→ WORK INSTRUCTIONS
Each line from the one bearing "How do I perform: Open the Average dropdown?" through the last line of the entries below should be returned exactly, with pictures left out.

→ DATA RECORDS
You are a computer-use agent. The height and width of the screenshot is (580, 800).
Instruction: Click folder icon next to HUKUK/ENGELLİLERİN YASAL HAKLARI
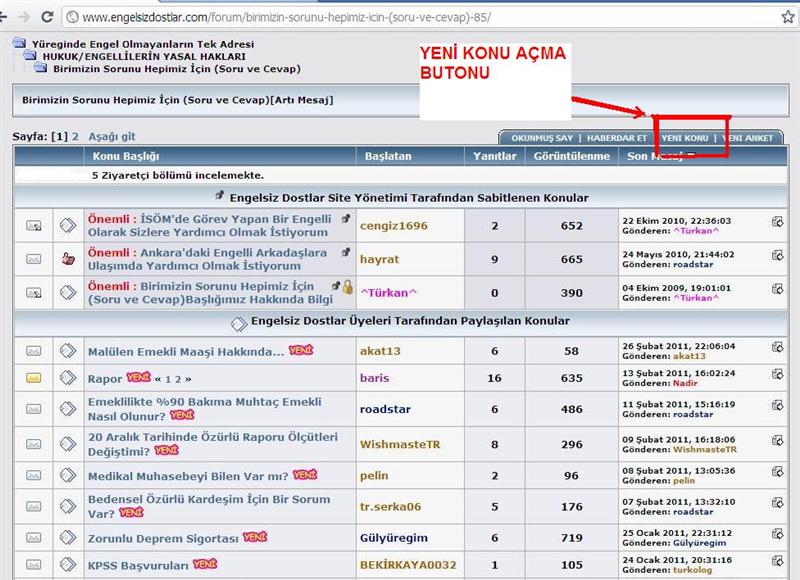[x=30, y=57]

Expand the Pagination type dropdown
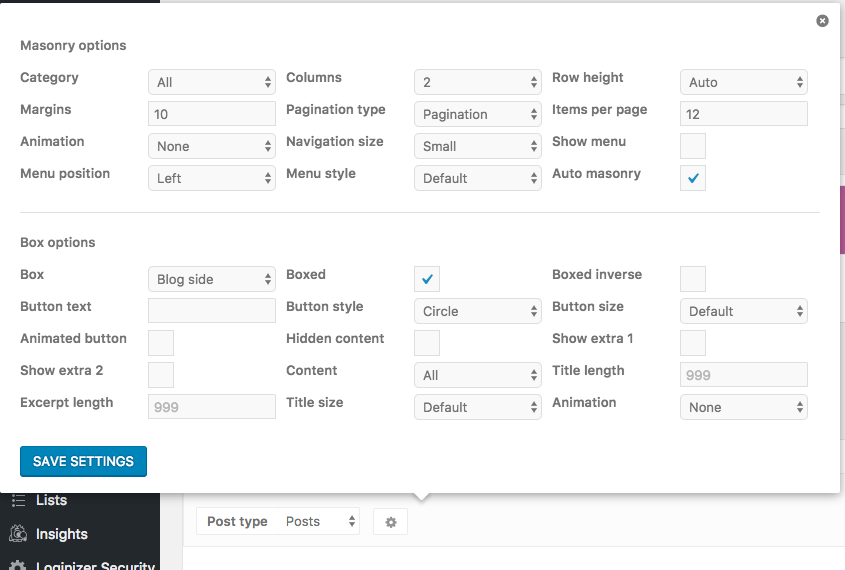[477, 114]
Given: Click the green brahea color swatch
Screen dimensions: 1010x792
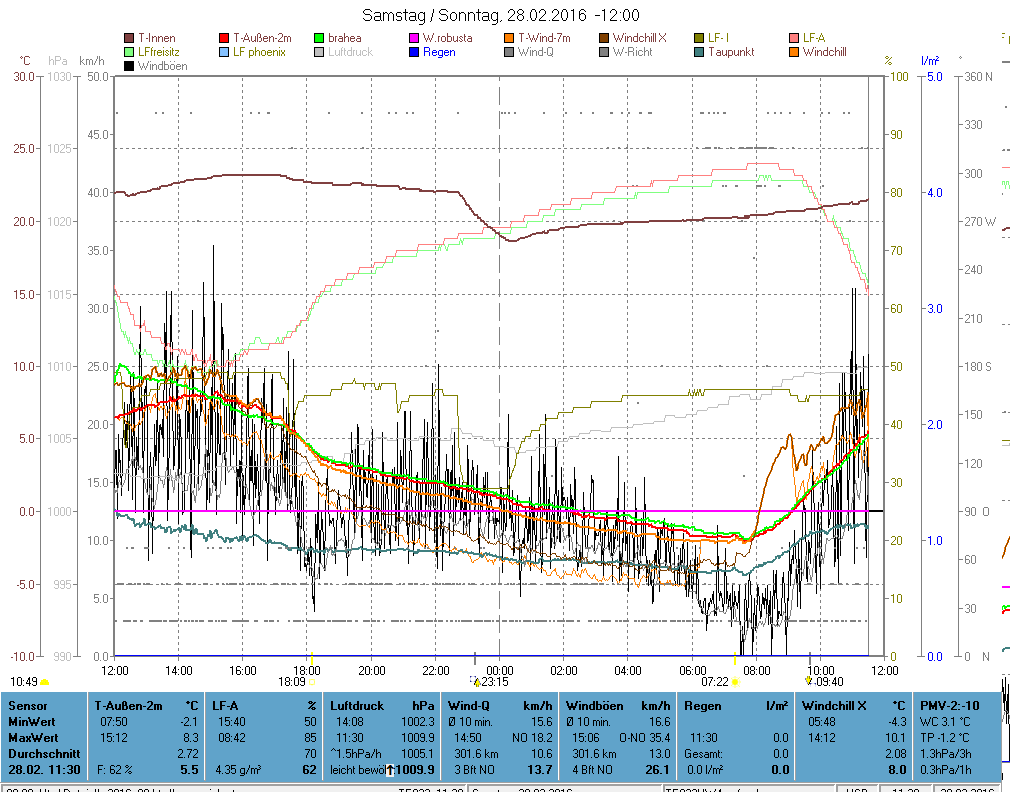Looking at the screenshot, I should (x=319, y=38).
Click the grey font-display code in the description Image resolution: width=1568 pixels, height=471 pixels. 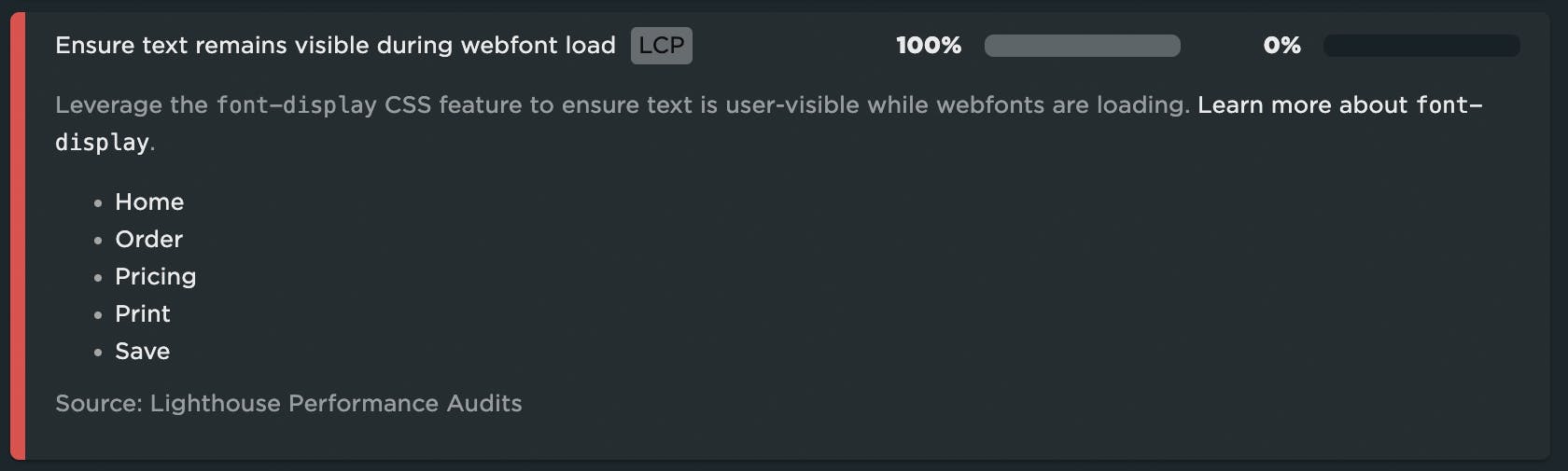296,105

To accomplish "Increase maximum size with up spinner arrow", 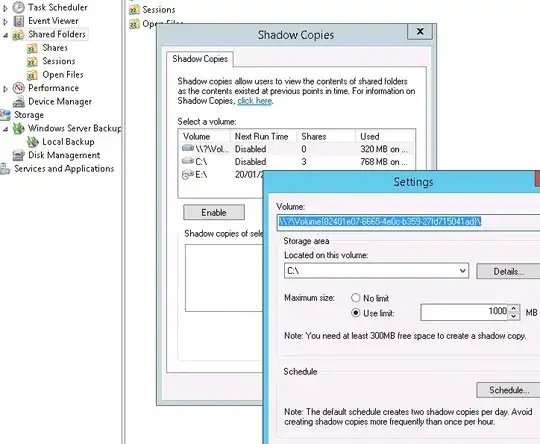I will coord(513,309).
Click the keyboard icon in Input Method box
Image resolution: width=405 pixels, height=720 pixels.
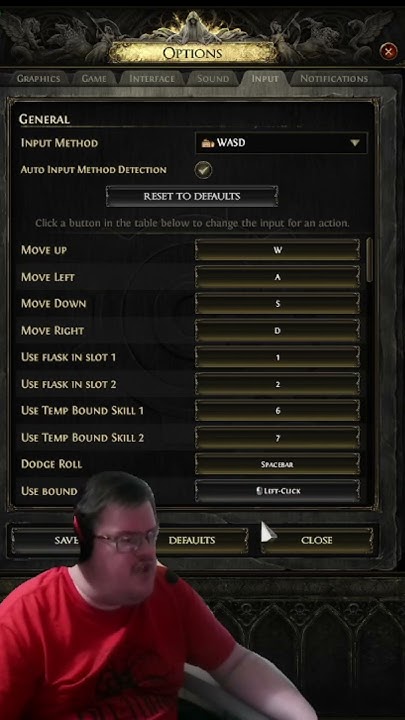click(208, 143)
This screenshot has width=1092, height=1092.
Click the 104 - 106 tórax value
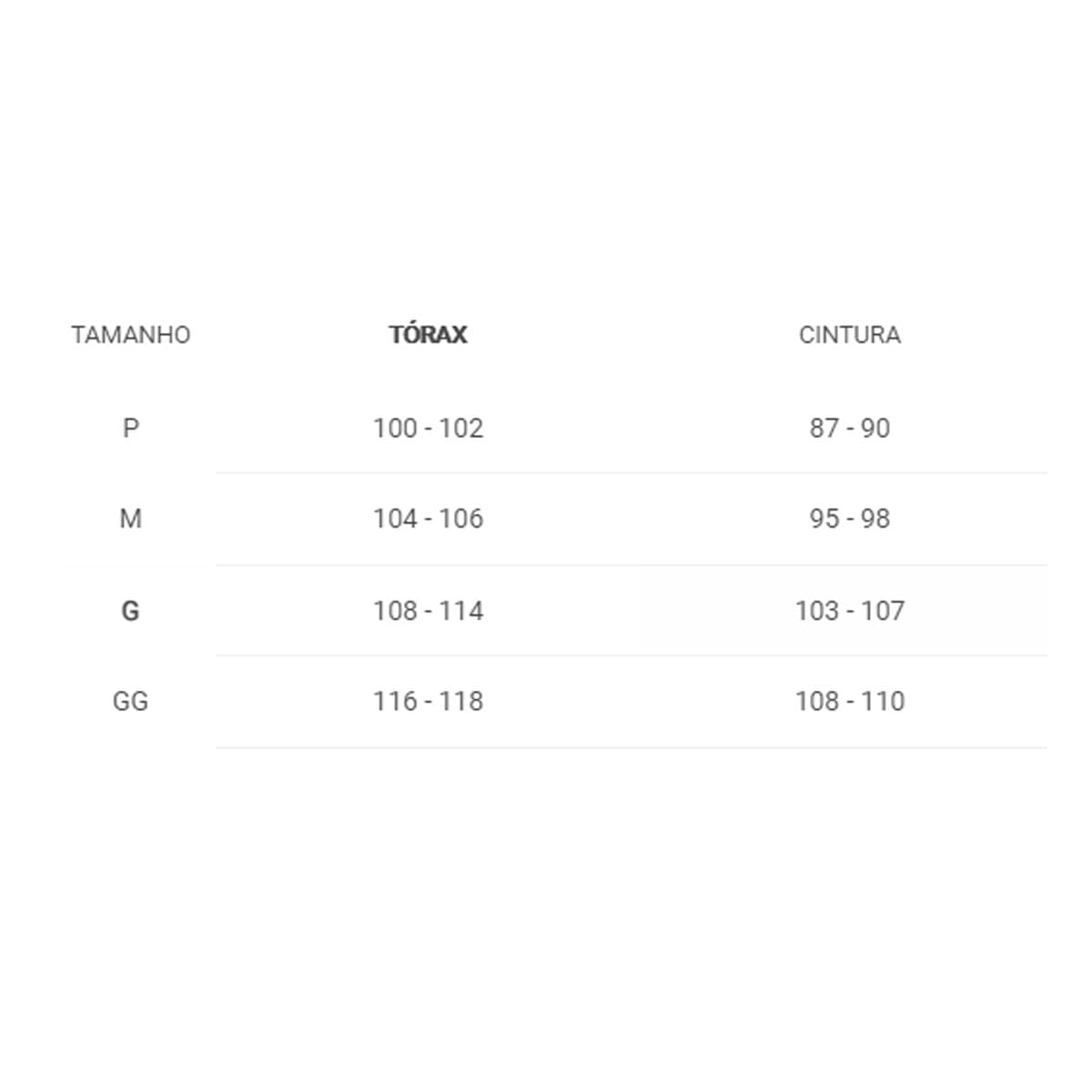click(x=428, y=519)
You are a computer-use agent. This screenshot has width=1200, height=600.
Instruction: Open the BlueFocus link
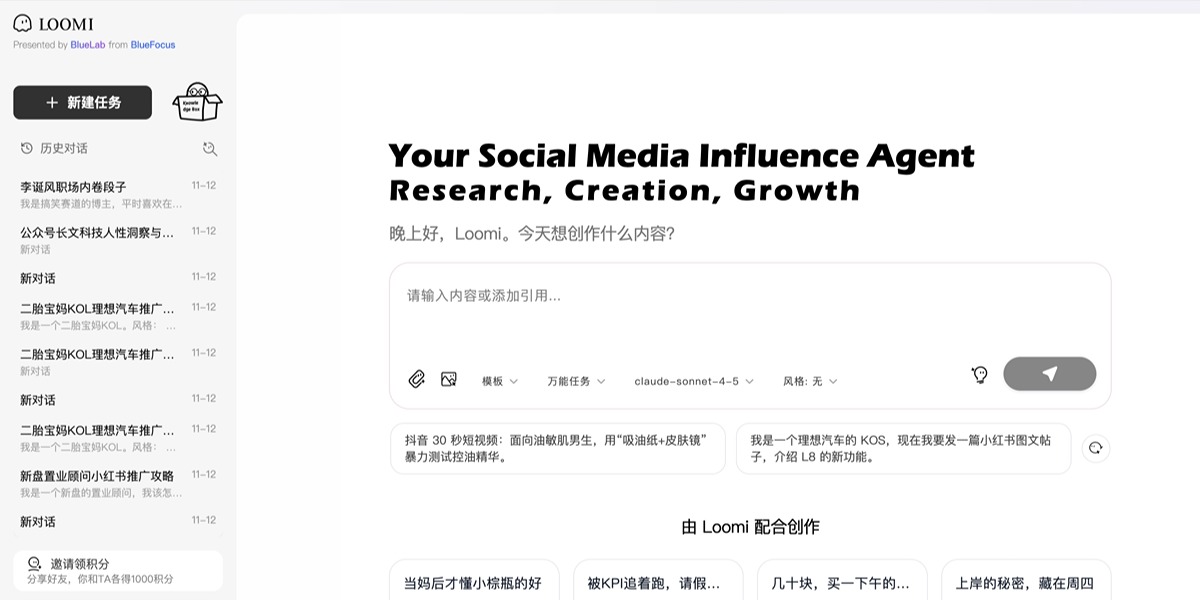pyautogui.click(x=153, y=45)
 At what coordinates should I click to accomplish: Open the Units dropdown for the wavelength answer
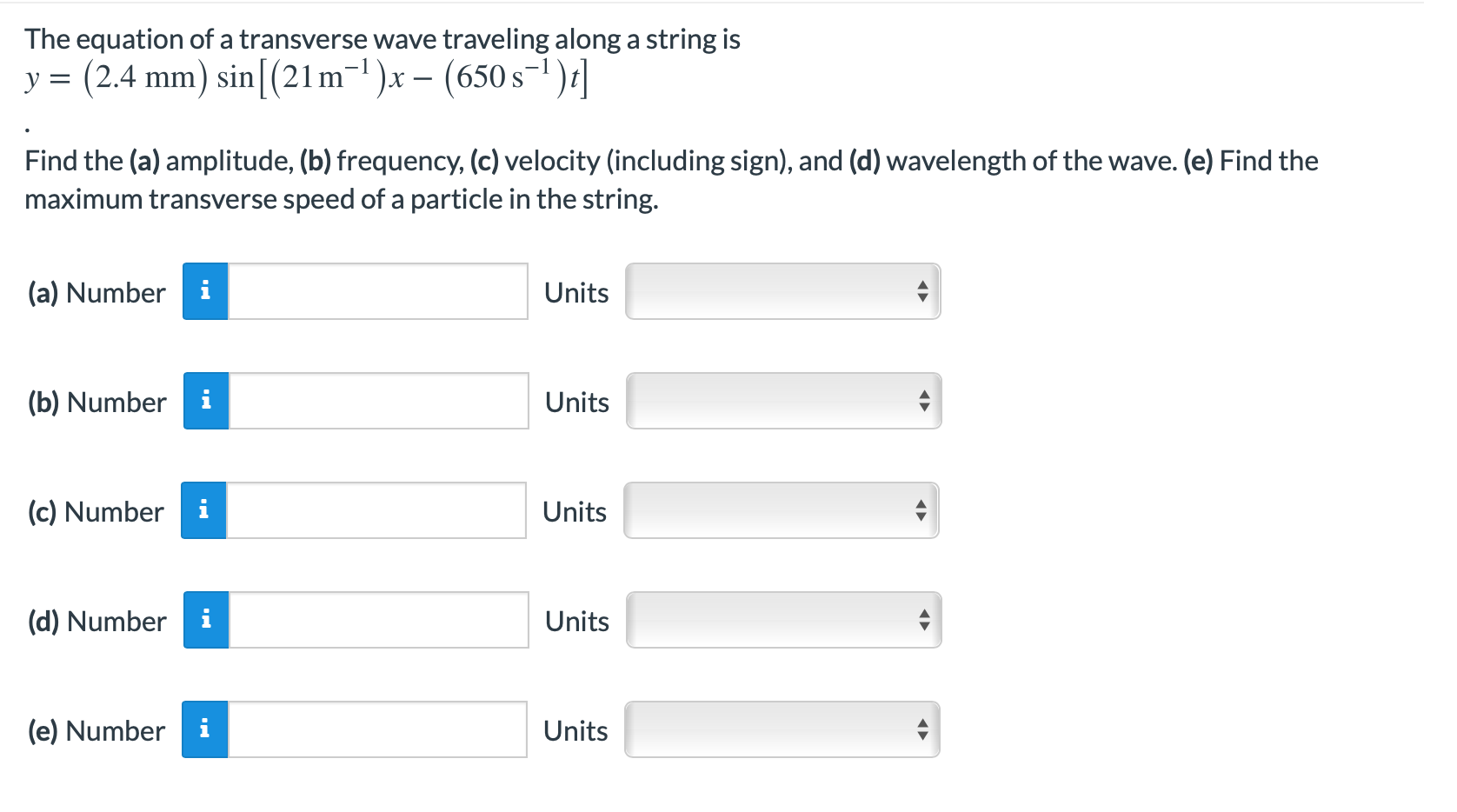click(x=782, y=621)
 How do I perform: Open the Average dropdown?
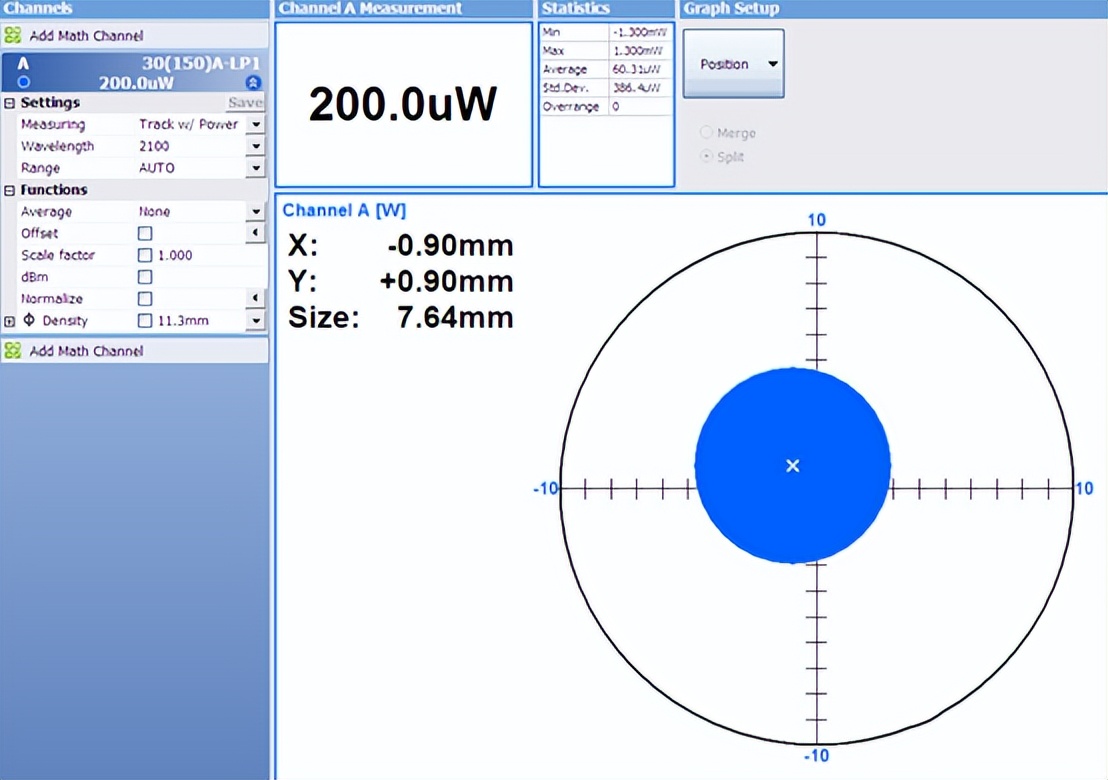tap(256, 211)
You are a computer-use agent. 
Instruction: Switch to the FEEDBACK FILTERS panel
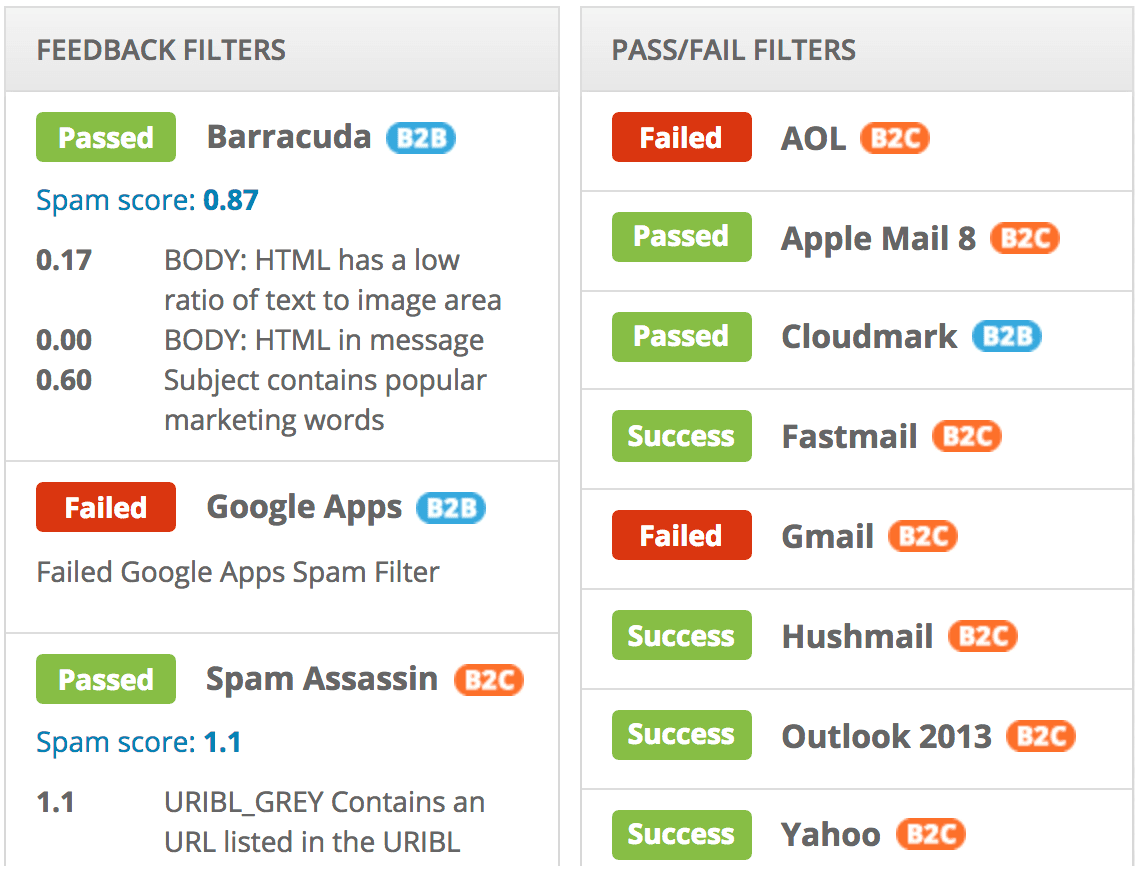160,50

→ COMPLETED TASK
 How do I perform: Open the Average dropdown?
tap(256, 211)
You are a computer-use agent. 
Instruction: Switch to the FEEDBACK FILTERS panel
160,50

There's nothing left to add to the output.